Can A College Degree Lead To Hip Hop Success?
Ask a group of young kids about what careers they aspire to in adulthood and you’re guaranteed to get at least one child who will mention being an entertainer, or more specifically a rapper.
In today’s society, many people aspire to become a hip hop recording artists. Although the rags to riches stories of entertainers are often glamorized by the media, obtaining a record deal from a simple “cold call” isn’t common.

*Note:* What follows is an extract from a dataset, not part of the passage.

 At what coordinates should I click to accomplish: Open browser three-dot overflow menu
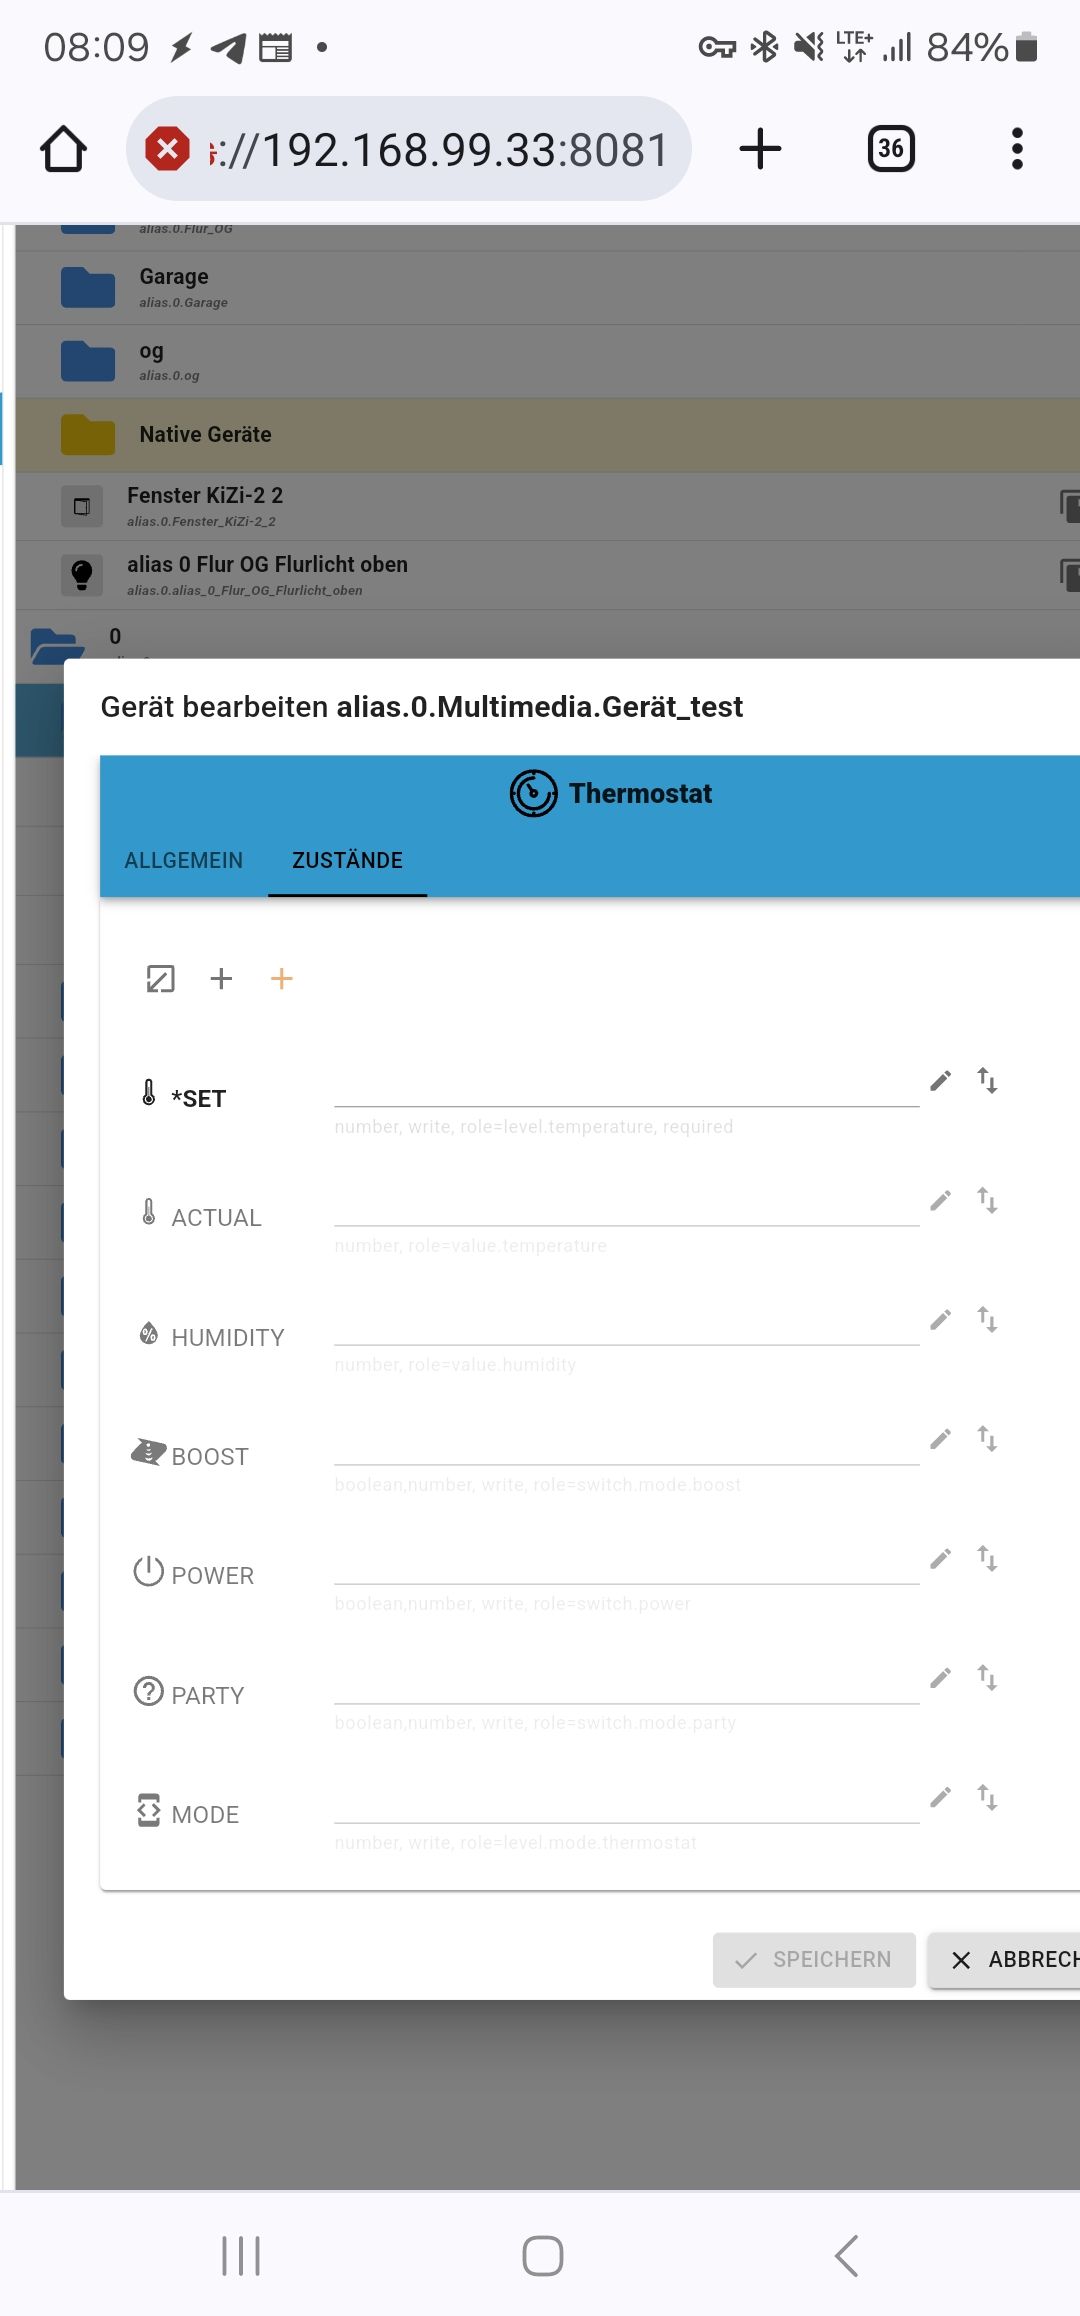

Nope, in many cases it is a lengthy, rocky, and often unsuccessful route. But, with no clear and definite route to success as a hip hop artist, should we be guiding school children to pursue a college degree first, then pursue their musical aspirations? Or, should we be telling the little kiddies to be like Roc Nation rapper J Cole, and put off a rap career until you earn a degree at St. John’s University like he did? Or instead, should we guide them to pursue the “Hard Knock Life” approach like Jay-Z, and bypass formal education, and attempt to rise from the streets to rap stardom? Alabama A & M sophomore, Tara Crawford shares the story of an Alabama rapper who made educational pursuits his priority.
It seems that the overwhelming stereotypes about hip hop artists assume all rappers are uneducated and ignorant. Case in point, CNN’s Nancy Grace’s interview with rap veteran 2 Chainz, who happens to also be an Alabama State University alum, and considering running for mayor in College Park, GA. Obviously, mistakenly assuming 2Chainz to be incapable of holding his own in a debate about legalizing marijuana, Nancy Grace criticized 2chainz for his music rather than addressing the actual issue. Whereas, 2chainz articulately presented his position with facts and evidence. Social media viewers slammed Grace for her misstep and rallied behind 2Chainz, and his management of the debate. From my experience, the stereotype of the uneducated rapper is way off. There are lots of rappers who went to college, like David Banner, Ludacris, and Phonte, to name a few. There are many students who do aspire go to college and formally study the entertainment industry, prior branding themselves as rap artists. Yep, they’re combining creative talents, new intellectual knowledge, and practical experience to pursue music careers. And often, they end up inspiring, motivating, and guiding others at the same time.
An excellent example of this type of artist upholding such standards is an alum of my own Alabama A&M, Juwan Rain, publicly known as Jay Dot Rain. Jay Dot Rain is an educated rising hip hop artist born and raised in Tuscaloosa, AL. Notably, Jay was mentioned in well renowned magazines such as Complex and Source. Initially, Jay started recording music when he was 18 years old, and received his degree in Telecommunications from Alabama A&M 2013. He said his initial motivation to pursue a degree was due to family expectations, and the fact his mother was an educator. But, obtaining a college degree was also a personal goal of his as well, he said, “College was so valuable because it gave me an opportunity to really learn about myself and who I am.” Jay Dot Rain identifies additional benefits of pursuing a college degree, prior to a career in hip hop saying, “It’s an added bonus, when you say you have one. It allows you to go a little further, and people look at you in a different light. College is not the only way [to get a rap career] but it can enable longevity [in this business].”
Within his career, Jay Dot Rain has been relentless to represent not only a commitment to education, but also a remarkable and unique musical product. He has introduced a new sound of which he calls “trap jazz”. Notably, the title appeals to the modern crowd, but is indicative of the fact that current hip hop is cyclical, and still incorporates musical styles from the past. Additionally, Rain recently embarked upon a tour entitled “Alabama Power”allowing him to share his music, but also empower and enlighten others about the strong amount of creative talent throughout the state of Alabama. Rain says: “It allows us to unite the state and show others how we support one another as well as how much talent is here.”
And, perhaps another indirect consequence of the tour is to display a hip hop artist who is on a strong track to being successful in entertainment because he felt a formal education would help him manifest that dream.